Directions for this task:
In the listing below, every entry should be duplicated exactly.

Dataset excerpts:

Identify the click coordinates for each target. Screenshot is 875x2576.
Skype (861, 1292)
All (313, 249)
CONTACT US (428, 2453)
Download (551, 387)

Task answer:
Identify the click coordinates for each target. Screenshot is 875x2576.
Skype (861, 1292)
All (313, 249)
CONTACT US (428, 2453)
Download (551, 387)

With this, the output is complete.